The normalization that Venus performs helps a bit, as what is actually passed to the filter is:

<content type="xhtml" xml:lang="en"><div xmlns="http://www.w3.org/1999/xhtml"><p>By Tim O'Reilly</p>

That’s something we can work with.  But again, there is the issue of the unmarked paragraph.  We certainly don’t want to delete all paragraphs.  Perhaps we could get away with deleting the first paragraph, but that wouldn’t be good if the layout changed.

What we can do, however, is delete the first paragraph, but only if it equals the string By followed by the author’s name.  This turns out to be fairly straightforward too with XPath expressions, thus:

<xsl:template match="atom:content/xhtml:div/xhtml:p[1][. =
  concat('By ', ../../../atom:author/atom:name)]"/>

Google Blog

Now, lets take a case that is a bit more complicated.  The Google Blog is a group blog, where the content is posted by a smaller group of people who administer the weblog.  To see what I mean, take a look at the feed through Bloglines or Google Reader.
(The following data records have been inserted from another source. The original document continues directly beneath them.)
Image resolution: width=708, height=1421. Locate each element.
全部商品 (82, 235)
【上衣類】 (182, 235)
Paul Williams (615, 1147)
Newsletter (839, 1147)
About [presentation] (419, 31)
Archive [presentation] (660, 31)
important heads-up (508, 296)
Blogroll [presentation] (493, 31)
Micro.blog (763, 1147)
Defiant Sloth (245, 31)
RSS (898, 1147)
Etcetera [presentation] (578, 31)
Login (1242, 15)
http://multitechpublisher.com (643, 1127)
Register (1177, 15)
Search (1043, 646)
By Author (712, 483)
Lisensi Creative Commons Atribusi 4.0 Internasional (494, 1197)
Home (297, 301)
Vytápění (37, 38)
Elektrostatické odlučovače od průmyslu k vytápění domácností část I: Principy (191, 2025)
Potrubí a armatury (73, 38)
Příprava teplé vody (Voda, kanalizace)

What you will see is “by Karen” or “by Molly Graham” followed by “Posted by” and another name.  My feeling is that this is exactly backwards.  The content was clearly written by the latter named person, and posted by the former.  Lets take a look at how this information appears in the feed itself:

<author><name>Karen</name></author>
<content type='html'>&lt;span class="byline-author"&gt;Posted by Adam Bosworth, Vice President&lt;/span&gt;&lt;br /&gt;&lt;br /&gt;

The content is then normalized by Venus into:

<content type="xhtml"><div xmlns="http://www.w3.org/1999/xhtml"><span class="byline-author">Posted by Adam Bosworth, Vice President</span><br/><br/>

With this as the starting point, we want to do three things.  First, we want to replace the author name with the byline author:

<xsl:template match="atom:entry/atom:author[../atom:content/xhtml:div/xhtml:span[@class='byline-author' and substring(.,1,10)='Posted by ']]">
  <xsl:copy>
    <atom:name>
     <xsl:value-of select="substring(../atom:content/xhtml:div/xhtml:span[@class='byline-author'],11)"/>
    </atom:name>
    <xsl:apply-templates select="*[name()!='name']"/>
  </xsl:copy>
</xsl:template>

This looks daunting, but it actually is quite straightforward.  The first line matches the author element, but only if it has a sibling content element which contains a child div element which contain a child span element which, in turn, contains a class attribute with the value of byline-author and starts with the string Posted by .  All in all, the XPath expression almost seems more readible than the English prose which attempts to explain it.

If there is a match, the author element itself is copied, then an atom:name child element is added, with the value of the byline author, starting at the eleventh character (i.e., after the Posted by string which we previously verified).

Then templates are applied for all child nodes which do not have an element name of name.

The next thing we do is remove the (now redundant) byline author, thus:

<xsl:template match="xhtml:div/xhtml:span[@class='byline-author' and substring(.,1,10)='Posted by ']"/>

Finally, we remove the two line breaks, but only if they follow the byline author:

<xsl:template match="xhtml:br[preceding-sibling::*[1][@class='byline-author' and substring(.,1,10)='Posted by ']]"/>
<xsl:template match="xhtml:br[preceding-sibling::*[2][@class='byline-author' and substring(.,1,10)='Posted by ']]"/>

conclusion

These three filters can be found at http://www.intertwingly.net/code/venus/filters/delDupName/.  The improvement they make to the feeds is actually fairly modest, but they do show some of the potential for using XSLT as filters.